Stored data: Begin

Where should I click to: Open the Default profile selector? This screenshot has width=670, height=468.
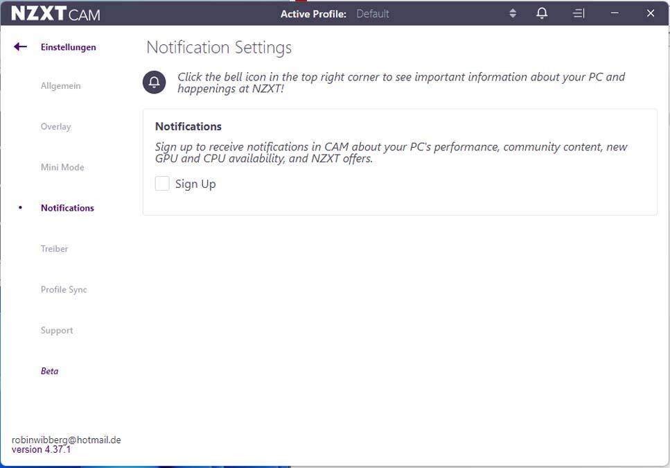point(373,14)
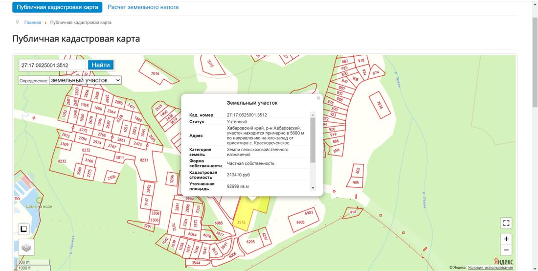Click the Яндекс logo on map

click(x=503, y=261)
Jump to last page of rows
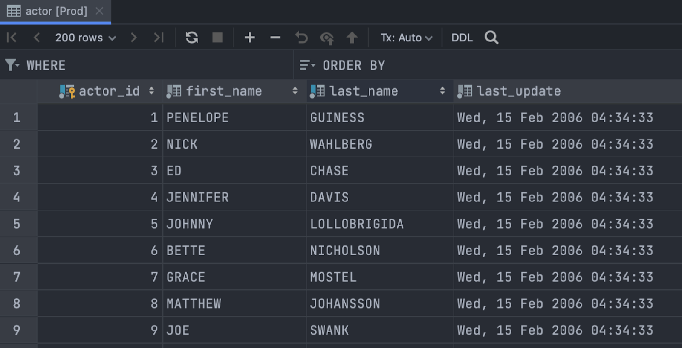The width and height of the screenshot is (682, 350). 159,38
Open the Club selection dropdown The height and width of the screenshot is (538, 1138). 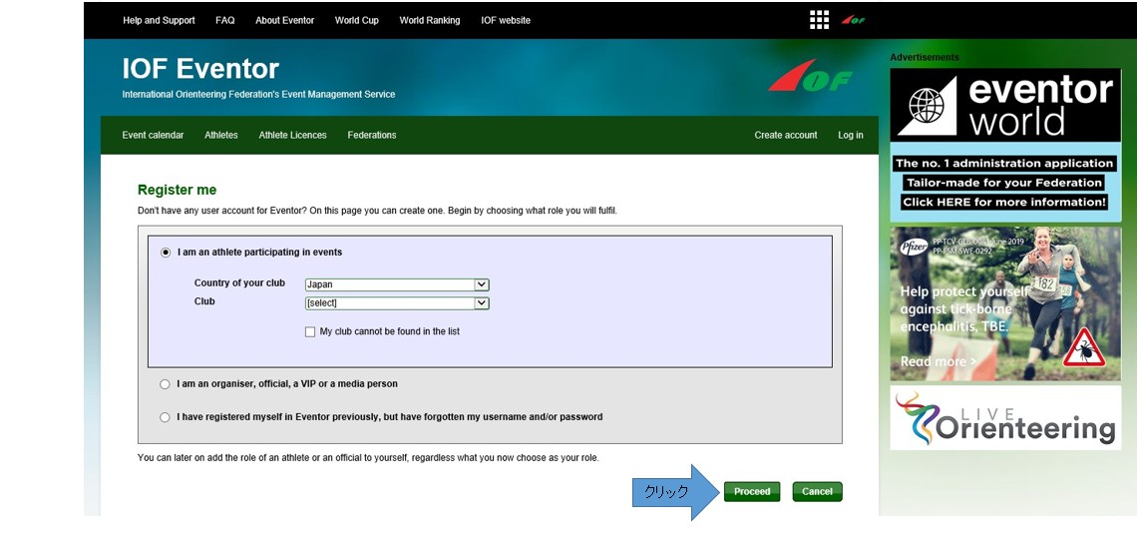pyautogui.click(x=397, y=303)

Stored data: End
Stored data: Begin

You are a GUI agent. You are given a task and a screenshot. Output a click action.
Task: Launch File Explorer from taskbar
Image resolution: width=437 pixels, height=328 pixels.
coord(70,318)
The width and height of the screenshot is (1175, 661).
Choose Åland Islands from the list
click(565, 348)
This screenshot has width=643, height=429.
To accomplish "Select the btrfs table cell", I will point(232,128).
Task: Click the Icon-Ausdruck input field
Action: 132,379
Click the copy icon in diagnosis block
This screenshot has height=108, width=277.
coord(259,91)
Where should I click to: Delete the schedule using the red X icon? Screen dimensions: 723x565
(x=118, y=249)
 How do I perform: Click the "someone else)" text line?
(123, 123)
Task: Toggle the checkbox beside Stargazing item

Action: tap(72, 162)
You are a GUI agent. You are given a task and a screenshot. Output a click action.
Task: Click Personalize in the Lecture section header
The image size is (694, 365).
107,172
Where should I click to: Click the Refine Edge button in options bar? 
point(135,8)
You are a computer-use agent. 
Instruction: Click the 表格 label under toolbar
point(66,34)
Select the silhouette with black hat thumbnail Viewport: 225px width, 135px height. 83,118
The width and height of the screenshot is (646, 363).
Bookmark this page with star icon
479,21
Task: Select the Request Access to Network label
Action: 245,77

Stored data: End

• **Directions for this task**
From the records above, extract exactly and only the lines that begin at the line with "Click the copy icon in diagnosis block" and stop after the line with "Select the silhouette".

• **Solution to this task**
Click the copy icon in diagnosis block
This screenshot has height=108, width=277.
coord(259,91)
Where should I click to: Delete the schedule using the red X icon? Screen dimensions: 723x565
(x=118, y=249)
 How do I perform: Click the "someone else)" text line?
(123, 123)
Task: Toggle the checkbox beside Stargazing item

Action: tap(72, 162)
You are a GUI agent. You are given a task and a screenshot. Output a click action.
Task: Click Personalize in the Lecture section header
The image size is (694, 365).
107,172
Where should I click to: Click the Refine Edge button in options bar? 
point(135,8)
You are a computer-use agent. 
Instruction: Click the 表格 label under toolbar
point(66,34)
Select the silhouette with black hat thumbnail Viewport: 225px width, 135px height. 83,118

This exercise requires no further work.